- [原文抜粋]:

半端じゃない鄙び方をした温泉宿として知られ、その佇まいが一部の温泉ファンから熱い支持を得ている、出水市の白木川内温泉で立ち寄り入浴してきました。出水市街から国道447号線を東進し、途中から県道48号線に入って、長閑な山村を奥へ奥へと入って行きます。途中に「温泉入口」と称する何の捻りも無いシンプルな名称のバス停が立っており、その前で分岐している車一台しか走れない狭い道へと入って行きます。
細い道ですが、大した距離はないので、狭隘路が苦手な方でも心配ご無用。この道はどん詰まりの手前で二手に分かれていました。当地には2つのお宿があり、この分岐の手前側に入ると「白木川内温泉山荘」、そのまま真っ直ぐ進んだ突き当たりにあるのが「旭屋旅館」なんだそうです。どちらでもよかったのですが、この時は手前側に入って「白木川内温泉山荘」の方へ車を駐めました。どれだけ太陽が高く昇ろうと、深く切れ込んだ谷間に位置するこの場所は陽が当たりにくいのか、宿の建物は聞きしにまさる古色蒼然とした外観で、つげ義春が窓から顔を覗かせていそうな佇まいです。人によっては肝試しレベルの不気味さかもしれず、日没後にこの建物を目にしたら、私も訪問を躊躇してしまうかもしれません。
谷頭の奥まった場所で、肩を寄せ合うように複数の棟が軒を連ねており、その様は東京の環七周辺に見られる木賃ベルト地帯、特に板橋区の大谷口上町を連想させます。もし山が崩れたらこの場所はひとたまりもないんじゃないかな…。玄関だけは綺麗にしている「白木川内温泉山荘」にて湯銭を支払い、早速入浴させていただくことにしました。
●1号泉
こちらの温泉には1号泉と2号泉の2つのお風呂があり、2つの旅館で2つの浴室を共用しているんだとか。まずはお隣「旭屋旅館」の直下にる1号泉のお風呂から。お風呂は男女別に分かれており、男湯は手前側です。
脱衣室は棚があるばかりで、かなり草臥れており、細かなゴミも散らかっているので、人によってはこの雰囲気だけで及び腰になってしまうかもしれません。しかも室内に1脚だけ置かれた事務椅子の背もたれには、この椅子は旭屋の所有であり山荘とは別であるという旨が手書きされていました。なぜわざわざそんなことを書くのかな…。

- [記録データ]:

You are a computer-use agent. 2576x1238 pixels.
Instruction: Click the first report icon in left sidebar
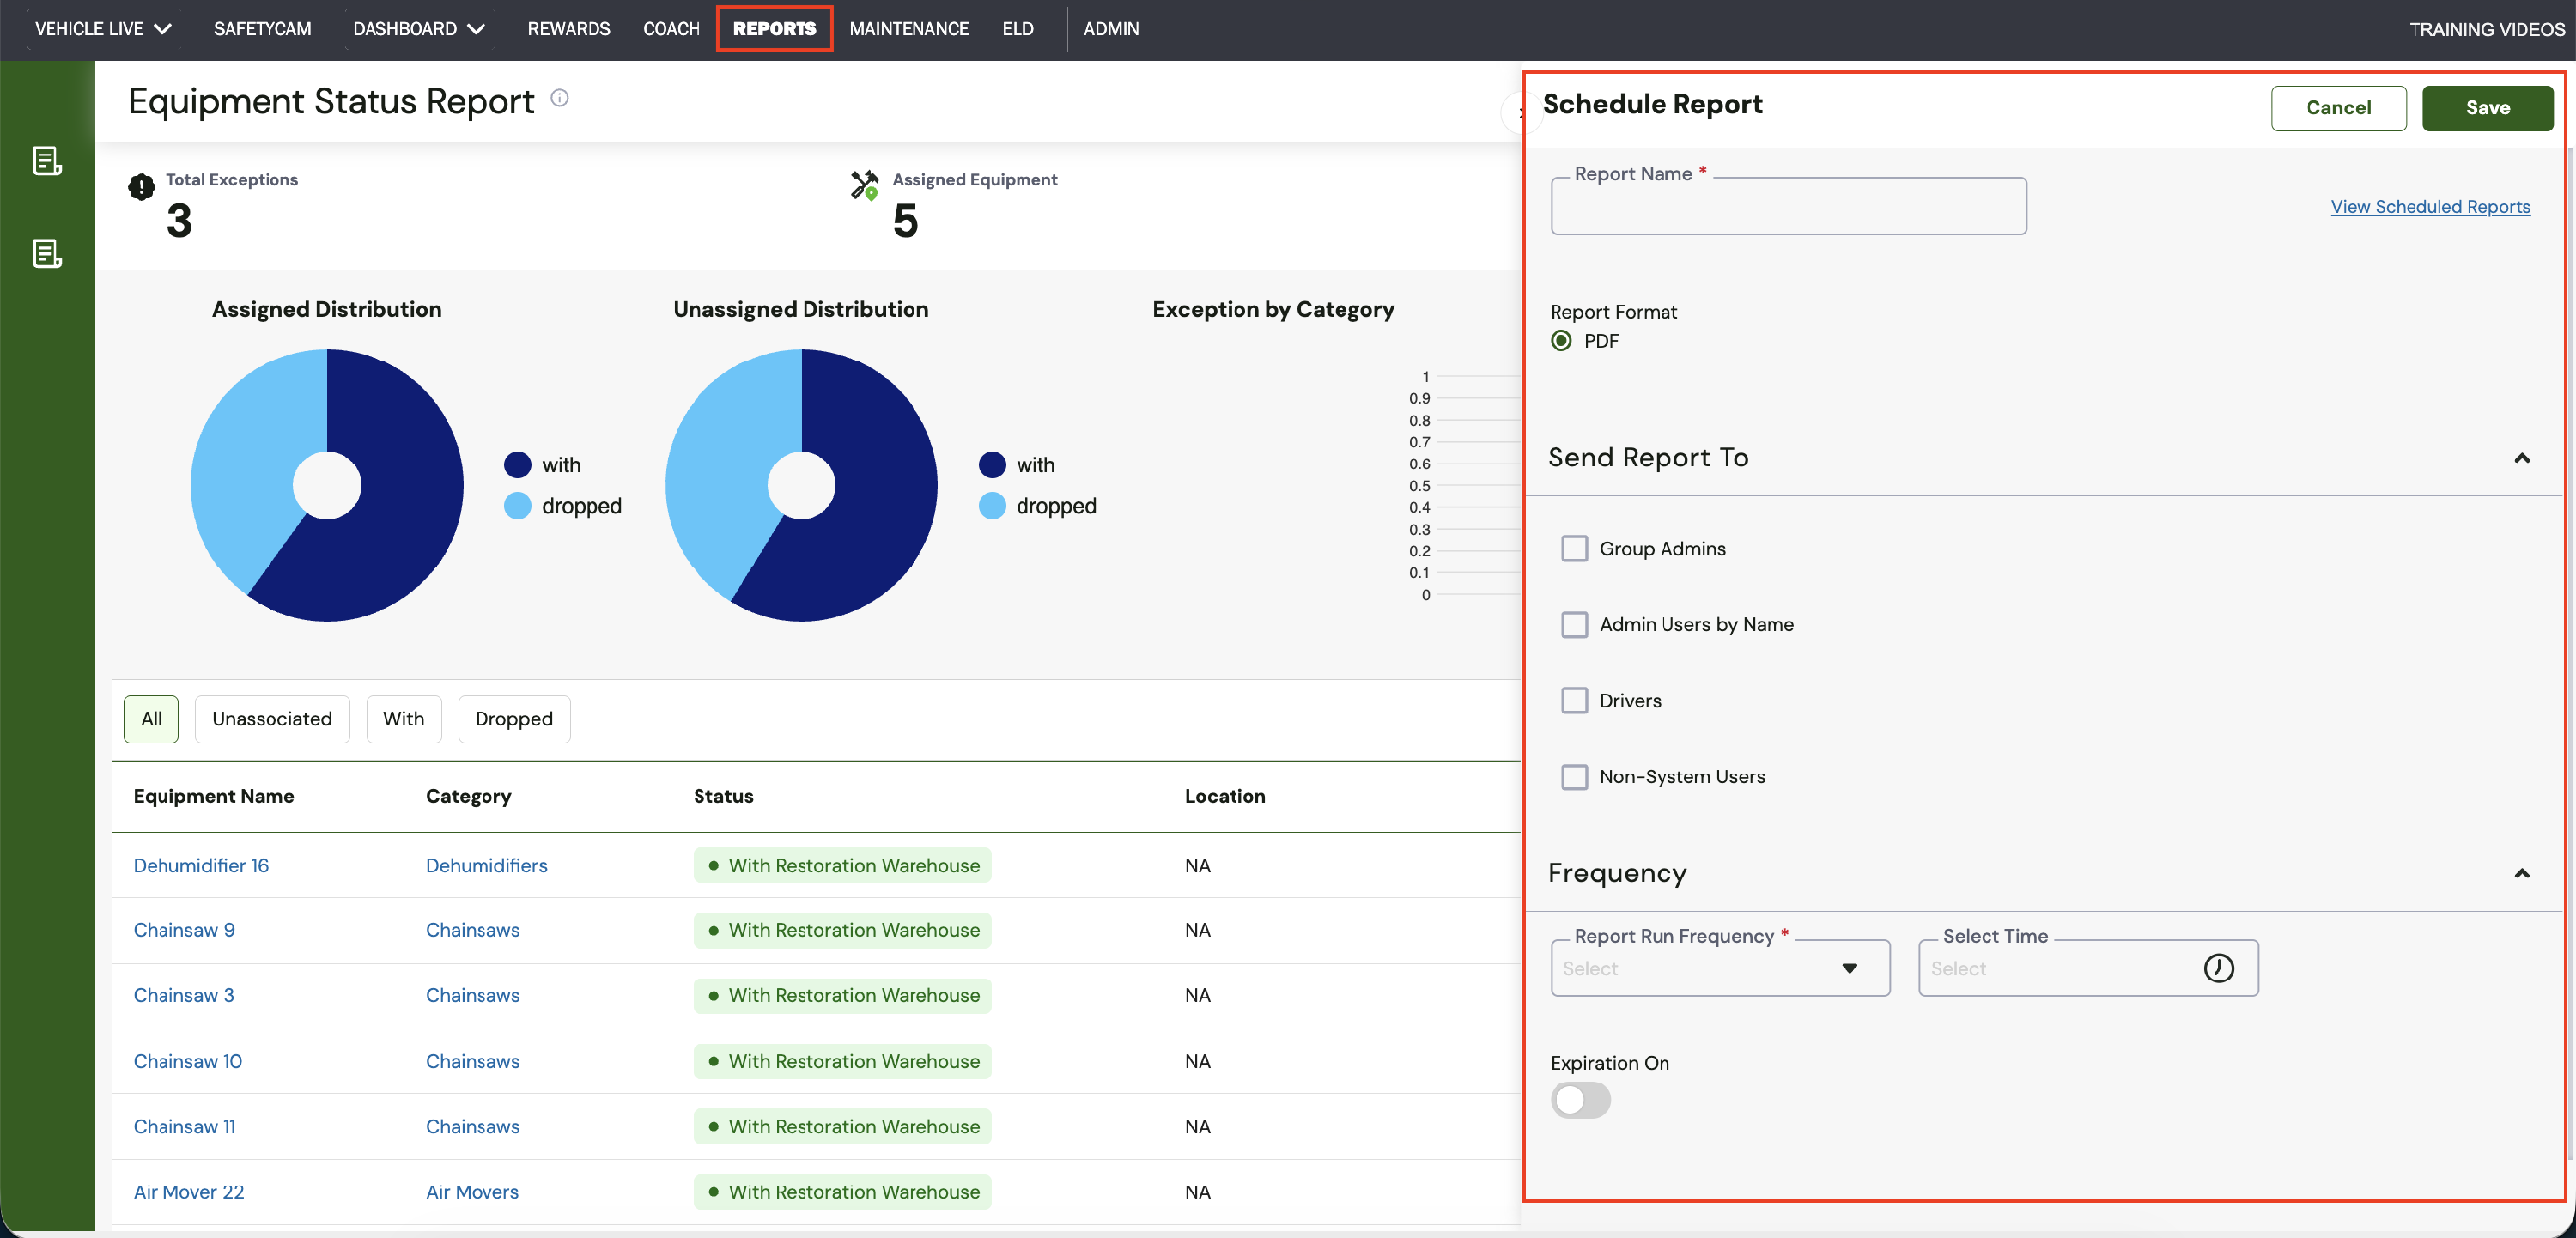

- [課題の内容]:
(A) 白木川内温泉の入浴記のうち、「谷頭の奥まった場所で、肩を寄」から「せていただくことにしました。」までをすべて書き写してください。
(B) 白木川内温泉の入浴記では、バス停「温泉入口」の前から入る細い道について、狭隘路が苦手な人でも心配はいらないとしています。その理由を説明してください。
(C) 白木川内温泉の入浴記を引き継ぎ、最後の文の後から続きを書いてください。

- [課題の解答]:
(A)
谷頭の奥まった場所で、肩を寄せ合うように複数の棟が軒を連ねており、その様は東京の環七周辺に見られる木賃ベルト地帯、特に板橋区の大谷口上町を連想させます。もし山が崩れたらこの場所はひとたまりもないんじゃないかな…。玄関だけは綺麗にしている「白木川内温泉山荘」にて湯銭を支払い、早速入浴させていただくことにしました。

(B) その細い道は、大した距離がないからです。

(C)
お湯が自噴する岩盤の上に湯屋を被せて部分的にコンクリで固めたような造りをしているお風呂。カランなどはなく、その被せ物である上家も至ってシンプルです。洗い場には桶や腰掛けが用意されているのですが、脱衣室の事務椅子と同じ字体で、それらの一つ一つに旭屋の所有物であることが手書きされていました。極め付けは壁に書かれたストレートな表現…。どのような文言が書かれているのかは、敢えて明らかにしませんが、同じ温泉を共用しあっている2つのお宿は相当難しい関係になっているらしく、当事者のどなたかがその実情をお客さんへ訴えたいようでした。鄙びすぎてボロボロな建物はただでさえ不気味な雰囲気なのに、そんな険悪なムードを漂わせる文言を目にすると、どんな明るい日中でも不安を抱かざるを得ません。上方漫才コンビ「コメディーNo.1」は、坂田利夫と前田五郎の2人が同じステージに立ちながら決して目を合わせようとしないことで有名でしたが、この白木川内温泉の2つのお宿は温泉界の「コメディーNo.1」と言えるかもしれませんね。
岩盤から自噴するお湯をコンクリで堰き止めて湯船にしている1号泉のお風呂は、6~7人同時に入れそうなキャパを擁しています。岩の表面は自然のままの姿なのか、あるいは鑿で穿ったのかよくわかりませんが、槽内の岩肌は荒削りでゴツゴツ&ギザギザしており、ちょっとでも足を滑らせようものなら、ザクッと切創を負ってしまいそうです。
お湯は岩肌の複数箇所から湧出しているようですが、特に気泡などの噴き上がりは確認できず、岩を触れたところで、湧出する勢いを感じることもできません。でも浴槽から溢れ出るお湯の量はとても多いので、全体的な湧出量は相当多いのでしょうね。
男湯には飲泉のお湯を掬うための小さな囲いがあり、そこに赤いコップが備え付けられていました。男湯ではこの囲いからお湯を掬えば良いのですが、女湯にはこの囲いが無いらしく、その代わり、男湯と女湯の仕切りに小窓が設けられているので、女湯で飲泉したければ、男湯にいる客にコップで男湯の囲いからお湯を掬ってもらい、小窓を通じてコップを手渡してもらうことになります。でも男湯に誰もいなかったらどうするんだろう…。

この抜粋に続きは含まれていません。